I'm currently trying to implement a marble maze game for a WM 5.0 device and have been struggling with developing a working prototype. The prototype would need the user to control the ball using the directional keys and display realistic acceleration and friction.
I was wondering if anyone has experience with this and can give me some advice or point me in the right direction of what is essential and the best way to go around doing such a thing.
Thanks in advance.
Frank.
When reading your answer I didn't get the feeling you are looking for a game framework, but more: how can I easily model a ball with acceleration and friction.
For this you don't need a full fledged physics framework since it is relatively simple to do:
First create a timer which fires 30 times a second, and in the timer callback do the following:
Draw the maze background
Draw a ball at ballX, ballY (both floating point variables)
Add ballSpdX to ballX and add ballSpdY to ballY (the speed)
Now check the keys...
if the directional key is left, then subtract a small amount of ballSpdX
if the directional key is topleft, then subtract a small amount of ballSpdX and ballSpdY
etc
For collision do the following:
first move the ball in the horizontal direction.

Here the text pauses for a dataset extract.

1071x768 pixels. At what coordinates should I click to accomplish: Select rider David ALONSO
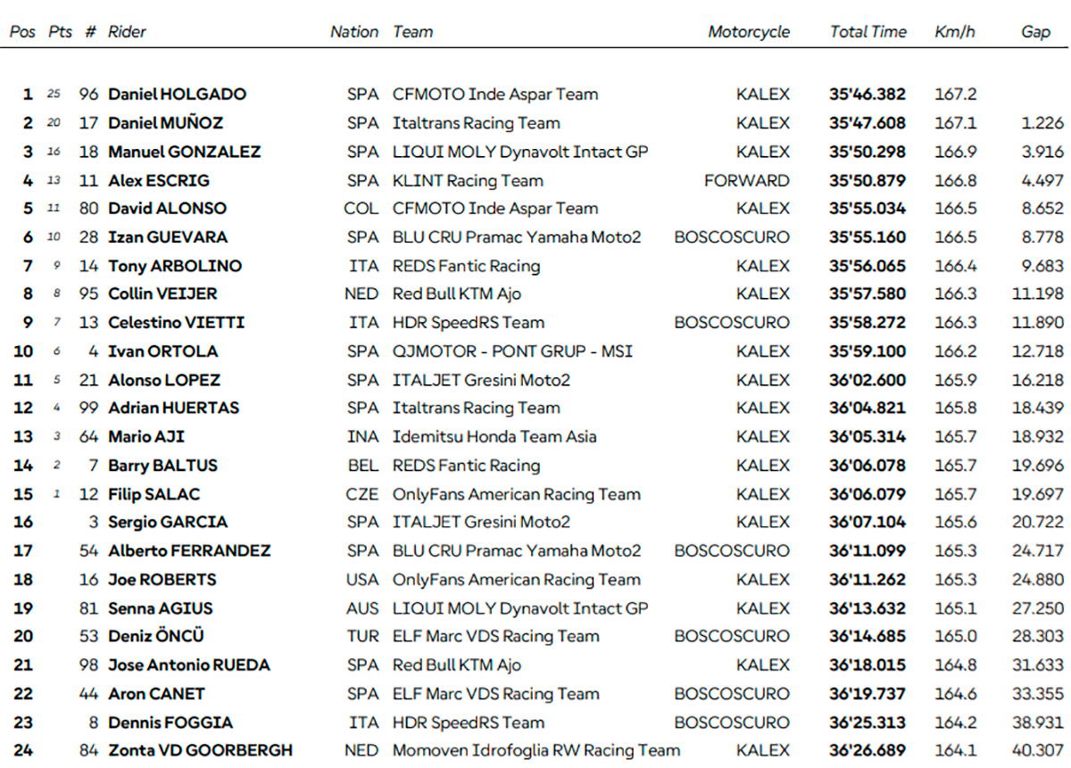(x=167, y=209)
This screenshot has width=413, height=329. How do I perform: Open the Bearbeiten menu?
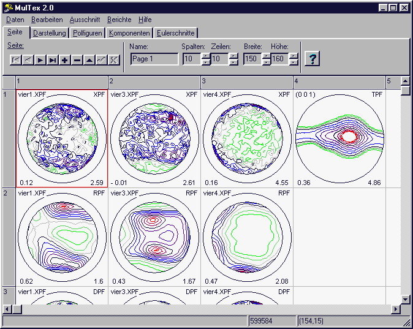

Then check the collisions with the walls. If a collision has been detected, then move the ball back to its previous positions and reverse the speed: ballSpdX = -ballSpdX
move the ball in the vertical direction. Then check the collisions with the walls. If a collision has been detected, then move the ball back to its previous positions and reverse the speed: ballSpdY = -ballSpdY
by handling the vertical and horizontal movement separately, the collision is much easier since you know which side the ball needs to bounce to.
last nu not least friction, friction is just doing this every frame: ballSpdX *= friction;
Where friction is something like 0.99. This makes sure the speed of the ball get's smaller every frame due to friction;
Hope this helped
I would recommend checking out XNA Studio 3, it has built in support for PC, Xbox 360 and mobile devices, and it's an official & free spin-off of Visual Studio from Microsoft.

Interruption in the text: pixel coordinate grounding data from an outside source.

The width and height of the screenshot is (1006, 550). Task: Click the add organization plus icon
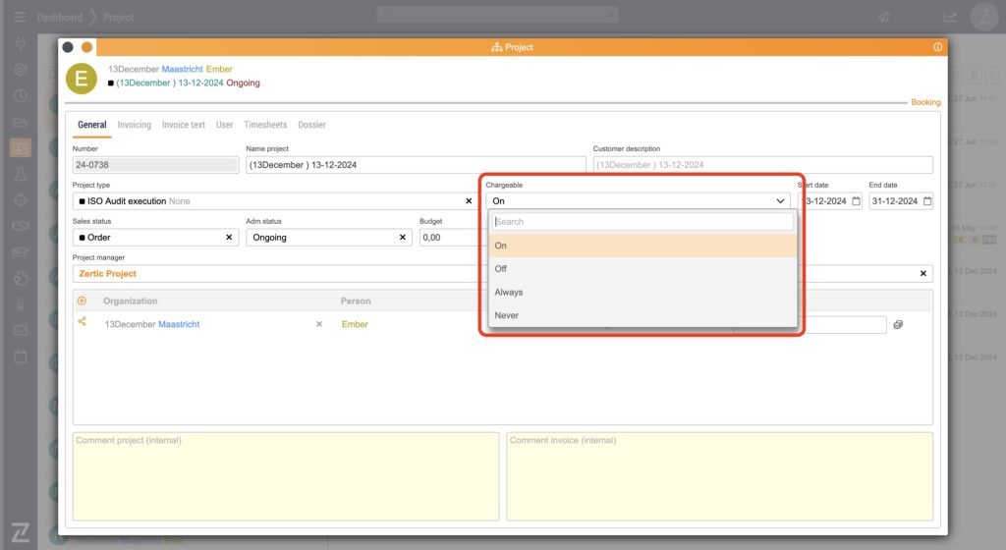point(82,302)
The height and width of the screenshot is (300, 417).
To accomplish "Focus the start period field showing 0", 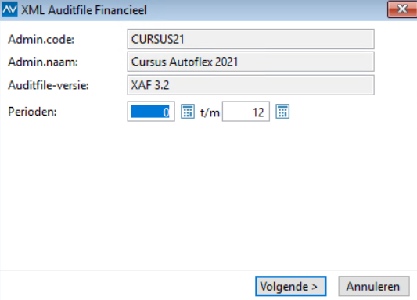I will pos(151,112).
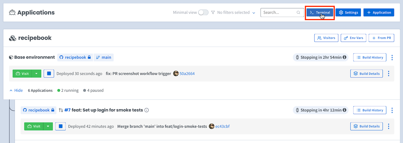Open commit link ec43cbf
This screenshot has width=403, height=143.
coord(222,126)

http://creators.xna.com/en-US/
http://blogs.msdn.com/xna/
If you search around, people have written tutorials using physics (velocity on this one)

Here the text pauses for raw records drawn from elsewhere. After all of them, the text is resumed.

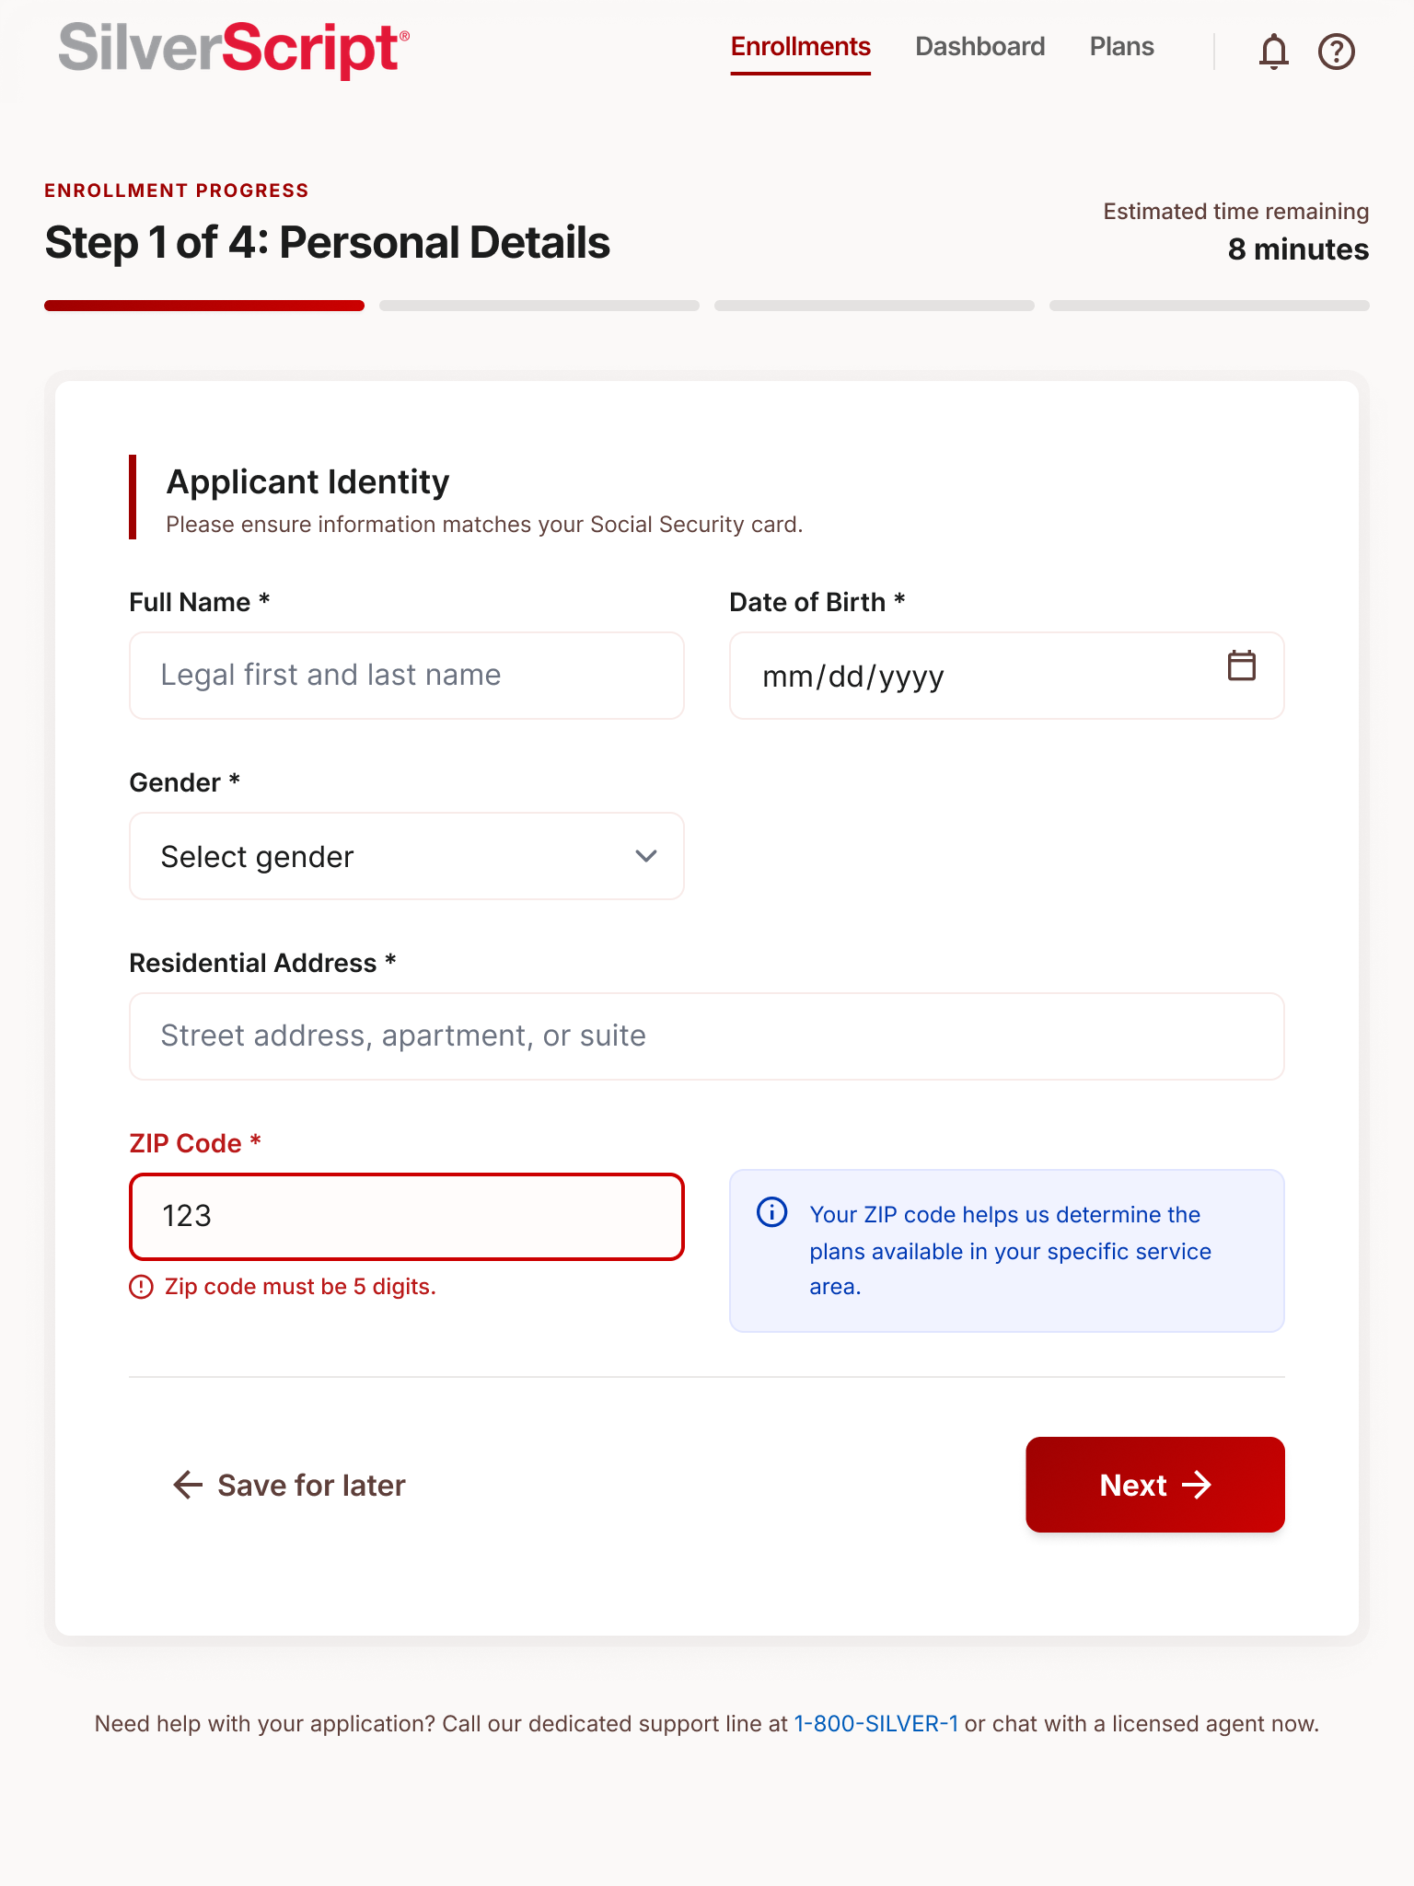Go to the Dashboard tab
Screen dimensions: 1414x1886
(x=979, y=47)
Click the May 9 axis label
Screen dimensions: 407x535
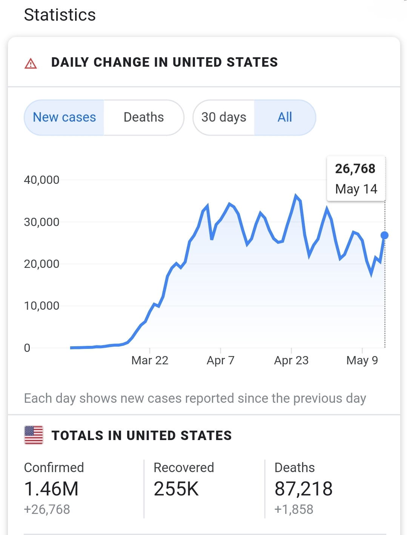click(x=362, y=361)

http://www.xnamachine.com/2007/12/fun-with-very-basic-physics.html
Try XFlib. It is in c++, but most cool things for the mobile have to be in c++, unfortunately. The site has some very cool free games. You can also see the source of most of the game too. Many have the physics you want.
Unfortunately, XNA doesn't support the windows mobile platform. However, as it seems that you're not having a problem with the technical issue of drawing on the WM device, but with the logic required to implement physics based movement, then it's not a bad idea to consider XNA to prototype the physics and movement code.
Check out some of the educational topics at creators.xna.com, and also "gamedev.net"
If you are at a loss, there's no mistake in trying a "lighter" tool for prototype. I would try Torque Game Builder - it spits out XNA, although maybe not meant for your platform.
At the Samples of the Windows Mobile SDK (check out the WM 6.0 SDK too), there are a couple of game applications. One of them is a simple puzzle game; not much, but it is a starting point.
The use of physics in game development is not specific for Windows Mobile. You can find a huge literature about this subject. This comes up in my mind now. If you are serious about game development, in any platform, you should do a little research first.
I dont know if this may help but i saw a Marble application for the Android platform on google code. Check it out here, it may throw some insight on the actual logic of the game.
The code is open sourced and written in java (using the android sdk) put nevertheless it may be useful. Also to better understand the code checkout the documentation for the SensorsManager, SensorEvent etc here
I wouldn't recommend using the same architecture as this application thou.